* Problem statement
Format the stretch of data from the line containing "At what coordinates should I click to accomplish: Expand +4" through the line containing "tap(607, 413)" as a Markdown table with the columns Row and Line. Number each line in Row and omit blank lines.

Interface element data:
════════════════

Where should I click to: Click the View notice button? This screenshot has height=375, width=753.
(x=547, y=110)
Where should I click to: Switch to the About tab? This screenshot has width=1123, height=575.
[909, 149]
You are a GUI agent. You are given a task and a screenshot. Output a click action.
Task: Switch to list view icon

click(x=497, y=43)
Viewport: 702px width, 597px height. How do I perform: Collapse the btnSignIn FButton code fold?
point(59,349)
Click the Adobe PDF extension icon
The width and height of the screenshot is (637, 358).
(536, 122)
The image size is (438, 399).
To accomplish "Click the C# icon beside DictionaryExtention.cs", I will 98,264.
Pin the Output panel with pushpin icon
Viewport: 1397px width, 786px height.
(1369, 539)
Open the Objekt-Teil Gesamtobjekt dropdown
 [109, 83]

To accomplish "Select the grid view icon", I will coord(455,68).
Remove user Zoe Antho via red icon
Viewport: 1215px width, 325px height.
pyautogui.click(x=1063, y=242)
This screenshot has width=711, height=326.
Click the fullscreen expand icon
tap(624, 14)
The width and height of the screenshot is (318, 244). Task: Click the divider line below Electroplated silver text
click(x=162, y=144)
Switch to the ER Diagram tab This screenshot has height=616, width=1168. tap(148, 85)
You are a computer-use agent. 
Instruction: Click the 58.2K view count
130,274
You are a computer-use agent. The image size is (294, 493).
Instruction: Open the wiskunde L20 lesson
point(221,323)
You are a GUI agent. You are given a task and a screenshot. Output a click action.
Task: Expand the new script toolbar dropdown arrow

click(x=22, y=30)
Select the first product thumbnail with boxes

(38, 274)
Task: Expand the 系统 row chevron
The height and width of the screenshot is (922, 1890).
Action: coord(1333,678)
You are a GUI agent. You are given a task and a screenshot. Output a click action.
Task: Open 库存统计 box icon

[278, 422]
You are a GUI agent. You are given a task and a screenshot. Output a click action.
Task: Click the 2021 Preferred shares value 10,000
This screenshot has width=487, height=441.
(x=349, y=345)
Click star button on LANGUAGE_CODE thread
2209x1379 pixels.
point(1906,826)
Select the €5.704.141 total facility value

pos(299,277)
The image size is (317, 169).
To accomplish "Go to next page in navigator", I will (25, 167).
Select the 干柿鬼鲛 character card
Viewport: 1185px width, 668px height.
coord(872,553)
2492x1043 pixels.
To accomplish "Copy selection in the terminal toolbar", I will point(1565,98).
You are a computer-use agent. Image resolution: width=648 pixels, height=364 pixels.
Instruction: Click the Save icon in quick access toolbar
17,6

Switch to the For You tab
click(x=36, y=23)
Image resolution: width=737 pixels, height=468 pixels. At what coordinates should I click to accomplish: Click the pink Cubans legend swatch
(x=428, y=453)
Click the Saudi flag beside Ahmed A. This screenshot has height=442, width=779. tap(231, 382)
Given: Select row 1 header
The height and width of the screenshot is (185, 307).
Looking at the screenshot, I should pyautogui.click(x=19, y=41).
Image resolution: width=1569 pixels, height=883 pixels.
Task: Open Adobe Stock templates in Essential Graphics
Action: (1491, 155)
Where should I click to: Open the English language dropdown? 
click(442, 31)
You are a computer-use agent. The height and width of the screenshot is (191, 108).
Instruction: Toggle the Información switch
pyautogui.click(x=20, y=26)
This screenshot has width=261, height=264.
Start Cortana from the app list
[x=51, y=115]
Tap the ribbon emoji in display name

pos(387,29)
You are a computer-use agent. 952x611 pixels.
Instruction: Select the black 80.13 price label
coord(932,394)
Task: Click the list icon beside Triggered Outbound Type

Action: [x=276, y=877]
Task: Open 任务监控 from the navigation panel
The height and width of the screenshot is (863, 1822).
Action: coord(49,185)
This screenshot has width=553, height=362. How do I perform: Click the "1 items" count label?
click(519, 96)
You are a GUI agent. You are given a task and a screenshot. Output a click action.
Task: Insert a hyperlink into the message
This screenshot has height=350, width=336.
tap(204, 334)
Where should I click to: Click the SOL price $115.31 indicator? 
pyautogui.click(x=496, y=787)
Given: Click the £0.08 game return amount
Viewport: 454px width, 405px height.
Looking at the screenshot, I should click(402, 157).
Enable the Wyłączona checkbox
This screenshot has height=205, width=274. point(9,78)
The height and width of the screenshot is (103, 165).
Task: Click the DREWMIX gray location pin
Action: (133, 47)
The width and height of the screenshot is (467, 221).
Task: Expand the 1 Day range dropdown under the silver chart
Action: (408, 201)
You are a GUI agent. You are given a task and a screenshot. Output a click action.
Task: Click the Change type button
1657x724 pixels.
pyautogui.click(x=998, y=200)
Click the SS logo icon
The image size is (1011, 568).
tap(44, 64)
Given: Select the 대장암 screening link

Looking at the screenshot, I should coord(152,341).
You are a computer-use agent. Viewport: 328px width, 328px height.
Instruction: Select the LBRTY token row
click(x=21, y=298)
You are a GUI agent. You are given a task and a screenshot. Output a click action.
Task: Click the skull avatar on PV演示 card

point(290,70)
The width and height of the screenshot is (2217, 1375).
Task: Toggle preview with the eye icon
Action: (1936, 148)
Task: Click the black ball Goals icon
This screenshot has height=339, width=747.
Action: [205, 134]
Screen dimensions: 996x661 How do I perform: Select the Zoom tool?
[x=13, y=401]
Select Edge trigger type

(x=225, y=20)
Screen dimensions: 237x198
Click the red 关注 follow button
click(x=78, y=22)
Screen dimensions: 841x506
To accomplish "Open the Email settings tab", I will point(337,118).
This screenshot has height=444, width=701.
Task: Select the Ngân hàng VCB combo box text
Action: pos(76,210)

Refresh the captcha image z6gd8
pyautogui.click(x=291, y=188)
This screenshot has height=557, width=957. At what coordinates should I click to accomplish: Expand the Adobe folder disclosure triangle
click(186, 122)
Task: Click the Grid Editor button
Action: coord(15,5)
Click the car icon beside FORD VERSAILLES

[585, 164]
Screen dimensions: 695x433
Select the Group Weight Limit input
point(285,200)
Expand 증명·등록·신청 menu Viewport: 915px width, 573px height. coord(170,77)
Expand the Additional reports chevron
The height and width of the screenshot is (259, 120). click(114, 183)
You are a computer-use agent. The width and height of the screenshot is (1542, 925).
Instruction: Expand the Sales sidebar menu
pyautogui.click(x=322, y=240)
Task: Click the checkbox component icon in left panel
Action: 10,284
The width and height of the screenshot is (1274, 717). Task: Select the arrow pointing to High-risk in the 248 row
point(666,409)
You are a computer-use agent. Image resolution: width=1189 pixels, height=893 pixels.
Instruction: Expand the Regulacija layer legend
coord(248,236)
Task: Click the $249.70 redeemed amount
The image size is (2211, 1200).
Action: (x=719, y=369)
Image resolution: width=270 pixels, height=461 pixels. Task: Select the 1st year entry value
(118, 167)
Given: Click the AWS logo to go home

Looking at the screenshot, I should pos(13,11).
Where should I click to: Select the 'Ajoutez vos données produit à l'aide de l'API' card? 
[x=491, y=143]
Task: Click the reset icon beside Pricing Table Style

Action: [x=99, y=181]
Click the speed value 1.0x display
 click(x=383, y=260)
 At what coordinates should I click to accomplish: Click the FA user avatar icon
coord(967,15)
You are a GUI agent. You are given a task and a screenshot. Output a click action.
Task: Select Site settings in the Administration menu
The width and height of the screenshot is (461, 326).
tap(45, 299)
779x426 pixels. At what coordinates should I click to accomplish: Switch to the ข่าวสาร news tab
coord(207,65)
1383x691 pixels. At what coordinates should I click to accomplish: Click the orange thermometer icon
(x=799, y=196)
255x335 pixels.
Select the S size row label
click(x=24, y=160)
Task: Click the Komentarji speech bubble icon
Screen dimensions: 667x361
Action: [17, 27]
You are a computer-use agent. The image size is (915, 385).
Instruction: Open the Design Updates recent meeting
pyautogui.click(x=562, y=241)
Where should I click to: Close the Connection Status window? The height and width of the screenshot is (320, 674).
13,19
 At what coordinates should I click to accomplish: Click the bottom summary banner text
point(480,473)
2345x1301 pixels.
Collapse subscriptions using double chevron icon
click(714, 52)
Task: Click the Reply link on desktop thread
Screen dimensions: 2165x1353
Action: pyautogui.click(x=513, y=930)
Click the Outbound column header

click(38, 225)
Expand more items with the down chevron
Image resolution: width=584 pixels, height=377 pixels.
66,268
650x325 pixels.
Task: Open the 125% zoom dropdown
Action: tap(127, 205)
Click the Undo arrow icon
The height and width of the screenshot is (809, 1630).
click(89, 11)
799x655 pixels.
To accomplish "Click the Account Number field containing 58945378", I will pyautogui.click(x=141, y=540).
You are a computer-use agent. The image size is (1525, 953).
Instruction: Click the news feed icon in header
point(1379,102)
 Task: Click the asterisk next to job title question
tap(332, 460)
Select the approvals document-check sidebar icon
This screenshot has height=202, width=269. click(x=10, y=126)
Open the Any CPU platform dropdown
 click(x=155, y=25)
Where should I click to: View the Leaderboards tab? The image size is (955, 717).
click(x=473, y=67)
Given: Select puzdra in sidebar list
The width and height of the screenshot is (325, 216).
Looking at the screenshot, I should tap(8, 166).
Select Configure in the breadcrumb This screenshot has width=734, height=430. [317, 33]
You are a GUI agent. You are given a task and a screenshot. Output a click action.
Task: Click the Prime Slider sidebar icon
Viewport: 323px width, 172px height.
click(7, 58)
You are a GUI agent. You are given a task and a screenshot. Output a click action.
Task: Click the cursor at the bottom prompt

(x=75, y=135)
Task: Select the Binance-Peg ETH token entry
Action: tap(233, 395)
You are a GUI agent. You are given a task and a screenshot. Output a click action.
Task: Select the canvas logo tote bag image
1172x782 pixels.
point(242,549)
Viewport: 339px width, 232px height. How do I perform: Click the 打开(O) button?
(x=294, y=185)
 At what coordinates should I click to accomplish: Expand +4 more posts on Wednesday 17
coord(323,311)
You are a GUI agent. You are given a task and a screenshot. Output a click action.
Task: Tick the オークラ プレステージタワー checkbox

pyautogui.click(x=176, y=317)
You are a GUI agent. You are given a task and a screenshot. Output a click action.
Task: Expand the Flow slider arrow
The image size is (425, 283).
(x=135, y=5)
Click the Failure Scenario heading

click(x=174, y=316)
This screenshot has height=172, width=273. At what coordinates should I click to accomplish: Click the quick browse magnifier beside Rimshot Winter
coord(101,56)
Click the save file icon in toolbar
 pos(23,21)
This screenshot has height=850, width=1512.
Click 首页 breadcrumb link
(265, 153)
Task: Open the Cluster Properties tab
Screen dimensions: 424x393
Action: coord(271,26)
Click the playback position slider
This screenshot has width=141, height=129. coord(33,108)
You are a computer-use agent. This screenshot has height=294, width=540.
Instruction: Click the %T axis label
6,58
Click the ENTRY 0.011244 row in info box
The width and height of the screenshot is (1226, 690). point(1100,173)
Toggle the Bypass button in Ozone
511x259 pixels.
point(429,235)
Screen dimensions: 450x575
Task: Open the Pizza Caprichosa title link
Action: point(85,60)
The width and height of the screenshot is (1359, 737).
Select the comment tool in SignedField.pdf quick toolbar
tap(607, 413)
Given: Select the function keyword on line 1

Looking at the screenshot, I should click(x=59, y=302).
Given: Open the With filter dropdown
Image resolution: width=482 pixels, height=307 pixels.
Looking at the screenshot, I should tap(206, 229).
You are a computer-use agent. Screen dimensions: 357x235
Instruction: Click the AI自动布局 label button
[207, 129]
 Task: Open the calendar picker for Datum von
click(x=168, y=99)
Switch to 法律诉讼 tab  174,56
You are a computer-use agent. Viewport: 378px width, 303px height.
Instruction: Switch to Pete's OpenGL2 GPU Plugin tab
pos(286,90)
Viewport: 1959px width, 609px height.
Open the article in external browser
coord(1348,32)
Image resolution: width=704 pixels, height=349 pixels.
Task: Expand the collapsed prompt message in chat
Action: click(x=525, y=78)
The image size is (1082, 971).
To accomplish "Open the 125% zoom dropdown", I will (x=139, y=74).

════════════════

* Exercise output
| Row | Line |
|---|---|
| 1 |  At what coordinates should I click to accomplish: Expand +4 more posts on Wednesday 17 |
| 2 | coord(323,311) |
| 3 | You are a GUI agent. You are given a task and a screenshot. Output a click action. |
| 4 | Task: Tick the オークラ プレステージタワー checkbox |
| 5 | pyautogui.click(x=176, y=317) |
| 6 | You are a GUI agent. You are given a task and a screenshot. Output a click action. |
| 7 | Task: Expand the Flow slider arrow |
| 8 | The image size is (425, 283). |
| 9 | (x=135, y=5) |
| 10 | Click the Failure Scenario heading |
| 11 | click(x=174, y=316) |
| 12 | This screenshot has height=172, width=273. At what coordinates should I click to accomplish: Click the quick browse magnifier beside Rimshot Winter |
| 13 | coord(101,56) |
| 14 | Click the save file icon in toolbar |
| 15 |  pos(23,21) |
| 16 | This screenshot has height=850, width=1512. |
| 17 | Click 首页 breadcrumb link |
| 18 | (265, 153) |
| 19 | Task: Open the Cluster Properties tab |
| 20 | Screen dimensions: 424x393 |
| 21 | Action: coord(271,26) |
| 22 | Click the playback position slider |
| 23 | This screenshot has width=141, height=129. coord(33,108) |
| 24 | You are a computer-use agent. This screenshot has height=294, width=540. |
| 25 | Instruction: Click the %T axis label |
| 26 | 6,58 |
| 27 | Click the ENTRY 0.011244 row in info box |
| 28 | The width and height of the screenshot is (1226, 690). point(1100,173) |
| 29 | Toggle the Bypass button in Ozone |
| 30 | 511x259 pixels. |
| 31 | point(429,235) |
| 32 | Screen dimensions: 450x575 |
| 33 | Task: Open the Pizza Caprichosa title link |
| 34 | Action: point(85,60) |
| 35 | The width and height of the screenshot is (1359, 737). |
| 36 | Select the comment tool in SignedField.pdf quick toolbar |
| 37 | tap(607, 413) |